When we got home that evening, I decided to dig out some Bob Marley. Only I guess one doesn’t really “dig out” music all that much anymore. No. Instead one fires up the computer that hosts one’s thousands of MP3s. One turns on the Playstation 3 (or whatever), the receiver and the TV. (Wait! What was that? I just heard something from inside the closet! Why, it’s the sound of my vinyl collection sighing! And, OMG! What was that?! The dust made my one-of-a-kind, pink-pressed vinyl of Sonic Youth’s Evol cough! And that’s the sound of me sighing.)

I flipped through the list of MP3s and found “Three Little Birds”.

“Emdash, is the the song you’ve been singing?”

I could tell immediately from the look on his face that it was. He began to sing and dance around the room. I sang and danced along with him. It was impossible not to. Our apartment roared with noise and laughter.

Later, Toby Joe came home from work and I showed him what happens whenever you play “Three Little Birds” in front of Emory. Em immediately began to sing and dance again. Toby Joe started to as well. And just like that, the whole family began to move around our small, overpriced apartment.

“Singing:

Don’t worry ’bout a thing,

‘Cause every little thing gonna be all right.”

This is my message to you: The space we call home may be very small.
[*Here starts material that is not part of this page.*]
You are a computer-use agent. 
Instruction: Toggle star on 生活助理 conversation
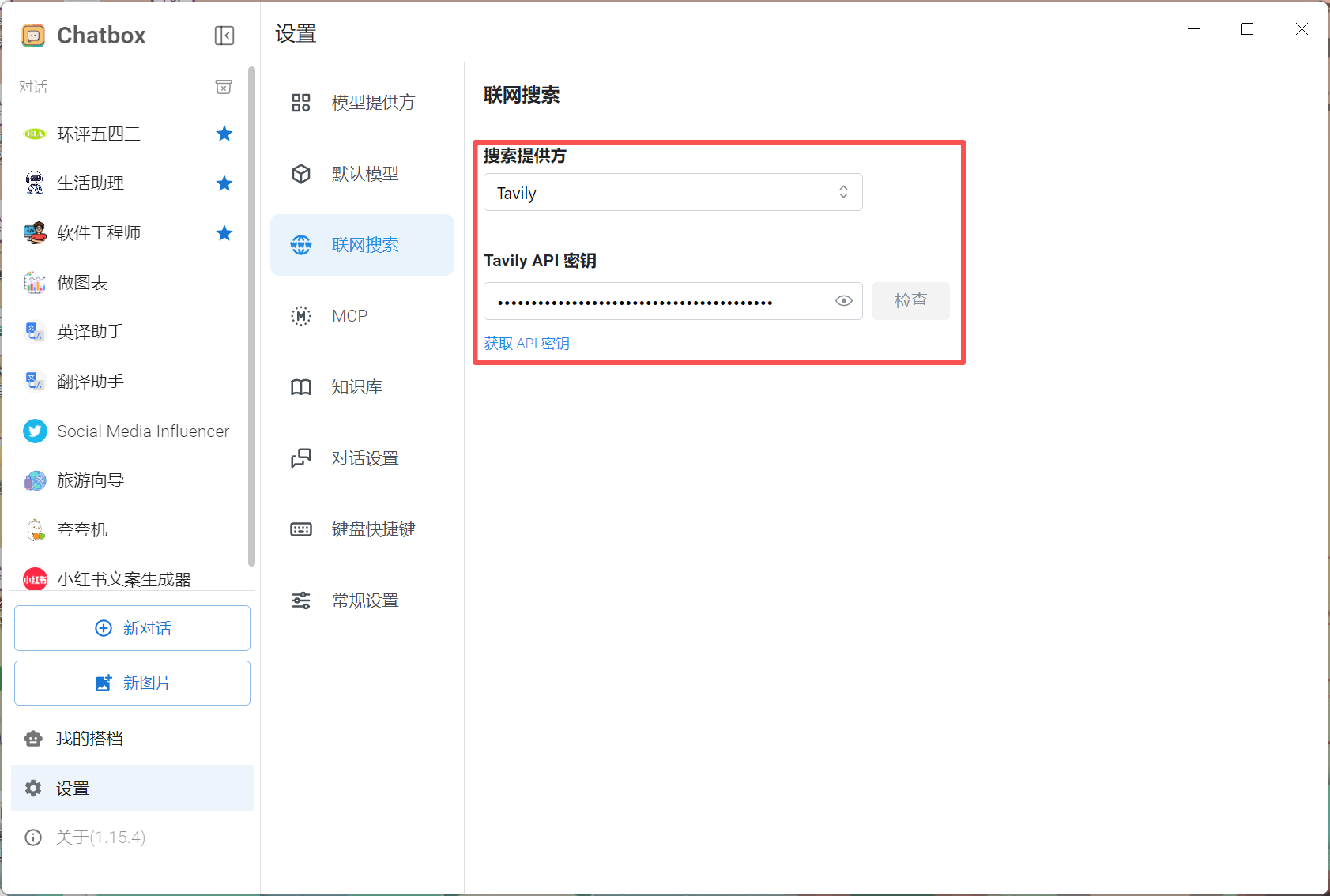[224, 183]
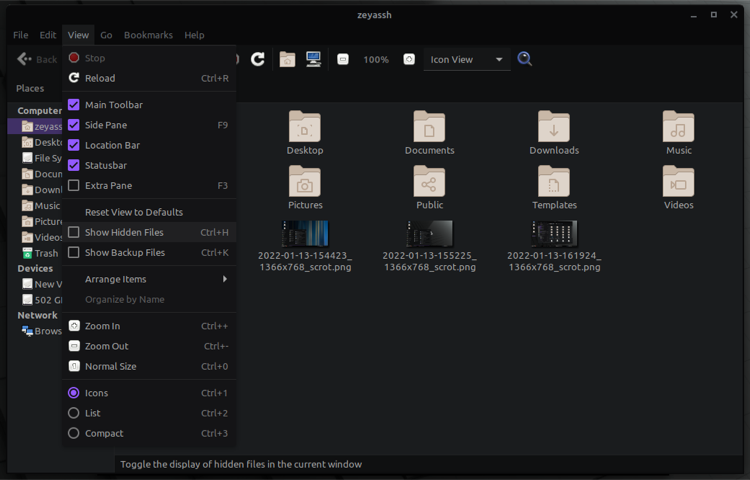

And it’s most definitely overpriced. We may be seen as a little stupid for putting up with it all, but the sound and joy that fills it up is monstrous.

And it’s just gonna get bigger.

And you can’t put a price on that.

NaBloPoMo: It’s Not The Voting That’s Democracy; It’s The Cocoa.

I voted yesterday. I brought Em with me and we voted together. I thought we’d turn it into “A Thing”. I’d teach him what it means to vote; take him into the booth with me; introduce him to democracy. We’d share an American moment—mother and son.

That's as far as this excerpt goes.